--- Exercise requirements ---
Convert every line of the rows below into a Markdown table with the columns Line No. and Text. Give each line its number, and omit blank lines.
◆ ◆ ◆ ◆ ◆
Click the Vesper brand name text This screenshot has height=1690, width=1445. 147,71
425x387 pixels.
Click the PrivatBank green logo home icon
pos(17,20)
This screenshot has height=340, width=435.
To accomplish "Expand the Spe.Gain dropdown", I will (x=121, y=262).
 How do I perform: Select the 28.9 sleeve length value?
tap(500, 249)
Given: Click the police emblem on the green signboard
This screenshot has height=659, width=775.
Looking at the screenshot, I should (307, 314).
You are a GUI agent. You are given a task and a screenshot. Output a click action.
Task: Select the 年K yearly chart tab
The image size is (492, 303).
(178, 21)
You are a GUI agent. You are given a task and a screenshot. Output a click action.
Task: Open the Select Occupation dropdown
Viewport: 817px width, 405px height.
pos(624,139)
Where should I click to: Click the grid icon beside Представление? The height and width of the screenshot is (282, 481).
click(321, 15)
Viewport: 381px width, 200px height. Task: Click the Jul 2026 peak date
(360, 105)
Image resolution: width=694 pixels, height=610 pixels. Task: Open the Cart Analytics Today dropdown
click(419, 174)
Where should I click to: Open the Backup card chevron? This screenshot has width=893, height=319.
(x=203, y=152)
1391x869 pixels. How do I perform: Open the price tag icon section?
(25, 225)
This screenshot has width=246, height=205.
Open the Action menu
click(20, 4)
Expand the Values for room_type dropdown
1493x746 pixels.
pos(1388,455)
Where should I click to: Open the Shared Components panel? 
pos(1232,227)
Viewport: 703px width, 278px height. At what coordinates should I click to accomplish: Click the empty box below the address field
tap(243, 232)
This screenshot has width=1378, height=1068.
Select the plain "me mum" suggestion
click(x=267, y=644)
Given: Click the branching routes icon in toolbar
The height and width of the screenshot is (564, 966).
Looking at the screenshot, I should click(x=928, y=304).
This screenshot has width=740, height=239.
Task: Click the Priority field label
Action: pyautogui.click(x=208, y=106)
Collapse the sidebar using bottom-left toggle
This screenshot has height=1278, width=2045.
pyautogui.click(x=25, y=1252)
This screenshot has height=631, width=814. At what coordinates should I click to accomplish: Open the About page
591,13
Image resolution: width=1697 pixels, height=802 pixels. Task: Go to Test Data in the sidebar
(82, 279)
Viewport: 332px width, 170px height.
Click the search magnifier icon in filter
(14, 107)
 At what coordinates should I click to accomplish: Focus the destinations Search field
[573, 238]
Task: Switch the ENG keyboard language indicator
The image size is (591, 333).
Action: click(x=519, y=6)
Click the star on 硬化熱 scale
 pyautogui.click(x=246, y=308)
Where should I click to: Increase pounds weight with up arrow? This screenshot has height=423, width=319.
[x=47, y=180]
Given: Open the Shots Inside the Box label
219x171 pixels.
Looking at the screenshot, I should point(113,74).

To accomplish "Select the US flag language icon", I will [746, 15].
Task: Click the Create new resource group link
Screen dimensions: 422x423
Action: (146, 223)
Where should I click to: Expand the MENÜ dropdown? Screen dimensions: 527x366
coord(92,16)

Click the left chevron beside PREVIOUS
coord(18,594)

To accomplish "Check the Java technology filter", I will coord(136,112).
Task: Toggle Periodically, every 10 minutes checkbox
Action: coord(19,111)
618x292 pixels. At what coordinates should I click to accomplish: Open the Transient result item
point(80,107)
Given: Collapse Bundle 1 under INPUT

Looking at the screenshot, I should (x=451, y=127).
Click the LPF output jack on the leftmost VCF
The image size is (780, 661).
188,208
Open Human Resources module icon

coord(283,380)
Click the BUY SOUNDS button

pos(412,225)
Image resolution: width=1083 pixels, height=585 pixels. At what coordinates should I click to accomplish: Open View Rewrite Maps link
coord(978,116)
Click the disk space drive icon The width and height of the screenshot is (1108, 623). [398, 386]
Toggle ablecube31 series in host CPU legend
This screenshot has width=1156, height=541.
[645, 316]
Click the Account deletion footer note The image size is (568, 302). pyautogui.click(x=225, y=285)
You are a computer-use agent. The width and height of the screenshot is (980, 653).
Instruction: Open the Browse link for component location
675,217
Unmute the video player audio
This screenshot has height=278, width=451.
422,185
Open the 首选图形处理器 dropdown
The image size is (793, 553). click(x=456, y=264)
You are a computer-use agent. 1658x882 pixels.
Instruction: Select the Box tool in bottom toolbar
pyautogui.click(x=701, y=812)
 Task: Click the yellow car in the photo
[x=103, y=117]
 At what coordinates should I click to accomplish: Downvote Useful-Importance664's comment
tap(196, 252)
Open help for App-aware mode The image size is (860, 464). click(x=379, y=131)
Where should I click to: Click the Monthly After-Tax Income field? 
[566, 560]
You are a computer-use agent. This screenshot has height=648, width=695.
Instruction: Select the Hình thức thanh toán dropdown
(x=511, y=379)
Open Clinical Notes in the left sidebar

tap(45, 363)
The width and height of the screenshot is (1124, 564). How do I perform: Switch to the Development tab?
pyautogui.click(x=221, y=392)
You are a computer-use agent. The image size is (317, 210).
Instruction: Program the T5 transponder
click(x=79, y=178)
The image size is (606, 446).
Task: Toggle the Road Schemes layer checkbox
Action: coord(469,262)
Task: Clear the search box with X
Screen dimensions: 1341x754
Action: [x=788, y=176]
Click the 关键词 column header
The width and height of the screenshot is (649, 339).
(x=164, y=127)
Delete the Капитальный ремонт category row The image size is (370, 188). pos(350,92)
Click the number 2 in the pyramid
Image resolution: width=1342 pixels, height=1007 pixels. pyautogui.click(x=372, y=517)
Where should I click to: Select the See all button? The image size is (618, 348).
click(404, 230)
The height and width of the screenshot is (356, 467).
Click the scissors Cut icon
◆ ◆ ◆ ◆ ◆
--- Solution to this problem ---
| Line No. | Text |
|---|---|
| 1 | Click the Vesper brand name text This screenshot has height=1690, width=1445. 147,71 |
| 2 | 425x387 pixels. |
| 3 | Click the PrivatBank green logo home icon |
| 4 | pos(17,20) |
| 5 | This screenshot has height=340, width=435. |
| 6 | To accomplish "Expand the Spe.Gain dropdown", I will (x=121, y=262). |
| 7 |  How do I perform: Select the 28.9 sleeve length value? |
| 8 | tap(500, 249) |
| 9 | Given: Click the police emblem on the green signboard |
| 10 | This screenshot has height=659, width=775. |
| 11 | Looking at the screenshot, I should (307, 314). |
| 12 | You are a GUI agent. You are given a task and a screenshot. Output a click action. |
| 13 | Task: Select the 年K yearly chart tab |
| 14 | The image size is (492, 303). |
| 15 | (178, 21) |
| 16 | You are a GUI agent. You are given a task and a screenshot. Output a click action. |
| 17 | Task: Open the Select Occupation dropdown |
| 18 | Viewport: 817px width, 405px height. |
| 19 | pos(624,139) |
| 20 | Where should I click to: Click the grid icon beside Представление? The height and width of the screenshot is (282, 481). |
| 21 | click(321, 15) |
| 22 | Viewport: 381px width, 200px height. Task: Click the Jul 2026 peak date |
| 23 | (360, 105) |
| 24 | Image resolution: width=694 pixels, height=610 pixels. Task: Open the Cart Analytics Today dropdown |
| 25 | click(419, 174) |
| 26 | Where should I click to: Open the Backup card chevron? This screenshot has width=893, height=319. |
| 27 | (x=203, y=152) |
| 28 | 1391x869 pixels. How do I perform: Open the price tag icon section? |
| 29 | (25, 225) |
| 30 | This screenshot has width=246, height=205. |
| 31 | Open the Action menu |
| 32 | click(20, 4) |
| 33 | Expand the Values for room_type dropdown |
| 34 | 1493x746 pixels. |
| 35 | pos(1388,455) |
| 36 | Where should I click to: Open the Shared Components panel?  |
| 37 | pos(1232,227) |
| 38 | Viewport: 703px width, 278px height. At what coordinates should I click to accomplish: Click the empty box below the address field |
| 39 | tap(243, 232) |
| 40 | This screenshot has width=1378, height=1068. |
| 41 | Select the plain "me mum" suggestion |
| 42 | click(x=267, y=644) |
| 43 | Given: Click the branching routes icon in toolbar |
| 44 | The height and width of the screenshot is (564, 966). |
| 45 | Looking at the screenshot, I should click(x=928, y=304). |
| 46 | This screenshot has width=740, height=239. |
| 47 | Task: Click the Priority field label |
| 48 | Action: pyautogui.click(x=208, y=106) |
| 49 | Collapse the sidebar using bottom-left toggle |
| 50 | This screenshot has height=1278, width=2045. |
| 51 | pyautogui.click(x=25, y=1252) |
| 52 | This screenshot has height=631, width=814. At what coordinates should I click to accomplish: Open the About page |
| 53 | 591,13 |
| 54 | Image resolution: width=1697 pixels, height=802 pixels. Task: Go to Test Data in the sidebar |
| 55 | (82, 279) |
| 56 | Viewport: 332px width, 170px height. |
| 57 | Click the search magnifier icon in filter |
| 58 | (14, 107) |
| 59 |  At what coordinates should I click to accomplish: Focus the destinations Search field |
| 60 | [573, 238] |
| 61 | Task: Switch the ENG keyboard language indicator |
| 62 | The image size is (591, 333). |
| 63 | Action: click(x=519, y=6) |
| 64 | Click the star on 硬化熱 scale |
| 65 |  pyautogui.click(x=246, y=308) |
| 66 | Where should I click to: Increase pounds weight with up arrow? This screenshot has height=423, width=319. |
| 67 | [x=47, y=180] |
| 68 | Given: Open the Shots Inside the Box label |
| 69 | 219x171 pixels. |
| 70 | Looking at the screenshot, I should point(113,74). |
| 71 | To accomplish "Select the US flag language icon", I will [746, 15]. |
| 72 | Task: Click the Create new resource group link |
| 73 | Screen dimensions: 422x423 |
| 74 | Action: (146, 223) |
| 75 | Where should I click to: Expand the MENÜ dropdown? Screen dimensions: 527x366 |
| 76 | coord(92,16) |
| 77 | Click the left chevron beside PREVIOUS |
| 78 | coord(18,594) |
| 79 | To accomplish "Check the Java technology filter", I will coord(136,112). |
| 80 | Task: Toggle Periodically, every 10 minutes checkbox |
| 81 | Action: coord(19,111) |
| 82 | 618x292 pixels. At what coordinates should I click to accomplish: Open the Transient result item |
| 83 | point(80,107) |
| 84 | Given: Collapse Bundle 1 under INPUT |
| 85 | Looking at the screenshot, I should (x=451, y=127). |
| 86 | Click the LPF output jack on the leftmost VCF |
| 87 | The image size is (780, 661). |
| 88 | 188,208 |
| 89 | Open Human Resources module icon |
| 90 | coord(283,380) |
| 91 | Click the BUY SOUNDS button |
| 92 | pos(412,225) |
| 93 | Image resolution: width=1083 pixels, height=585 pixels. At what coordinates should I click to accomplish: Open View Rewrite Maps link |
| 94 | coord(978,116) |
| 95 | Click the disk space drive icon The width and height of the screenshot is (1108, 623). [398, 386] |
| 96 | Toggle ablecube31 series in host CPU legend |
| 97 | This screenshot has width=1156, height=541. |
| 98 | [645, 316] |
| 99 | Click the Account deletion footer note The image size is (568, 302). pyautogui.click(x=225, y=285) |
| 100 | You are a computer-use agent. The width and height of the screenshot is (980, 653). |
| 101 | Instruction: Open the Browse link for component location |
| 102 | 675,217 |
| 103 | Unmute the video player audio |
| 104 | This screenshot has height=278, width=451. |
| 105 | 422,185 |
| 106 | Open the 首选图形处理器 dropdown |
| 107 | The image size is (793, 553). click(x=456, y=264) |
| 108 | You are a computer-use agent. 1658x882 pixels. |
| 109 | Instruction: Select the Box tool in bottom toolbar |
| 110 | pyautogui.click(x=701, y=812) |
| 111 |  Task: Click the yellow car in the photo |
| 112 | [x=103, y=117] |
| 113 |  At what coordinates should I click to accomplish: Downvote Useful-Importance664's comment |
| 114 | tap(196, 252) |
| 115 | Open help for App-aware mode The image size is (860, 464). click(x=379, y=131) |
| 116 | Where should I click to: Click the Monthly After-Tax Income field?  |
| 117 | [566, 560] |
| 118 | You are a computer-use agent. This screenshot has height=648, width=695. |
| 119 | Instruction: Select the Hình thức thanh toán dropdown |
| 120 | (x=511, y=379) |
| 121 | Open Clinical Notes in the left sidebar |
| 122 | tap(45, 363) |
| 123 | The width and height of the screenshot is (1124, 564). How do I perform: Switch to the Development tab? |
| 124 | pyautogui.click(x=221, y=392) |
| 125 | You are a computer-use agent. The image size is (317, 210). |
| 126 | Instruction: Program the T5 transponder |
| 127 | click(x=79, y=178) |
| 128 | The image size is (606, 446). |
| 129 | Task: Toggle the Road Schemes layer checkbox |
| 130 | Action: coord(469,262) |
| 131 | Task: Clear the search box with X |
| 132 | Screen dimensions: 1341x754 |
| 133 | Action: [x=788, y=176] |
| 134 | Click the 关键词 column header |
| 135 | The width and height of the screenshot is (649, 339). |
| 136 | (x=164, y=127) |
| 137 | Delete the Капитальный ремонт category row The image size is (370, 188). pos(350,92) |
| 138 | Click the number 2 in the pyramid |
| 139 | Image resolution: width=1342 pixels, height=1007 pixels. pyautogui.click(x=372, y=517) |
| 140 | Where should I click to: Select the See all button? The image size is (618, 348). |
| 141 | click(404, 230) |
| 142 | The height and width of the screenshot is (356, 467). |
| 143 | Click the scissors Cut icon |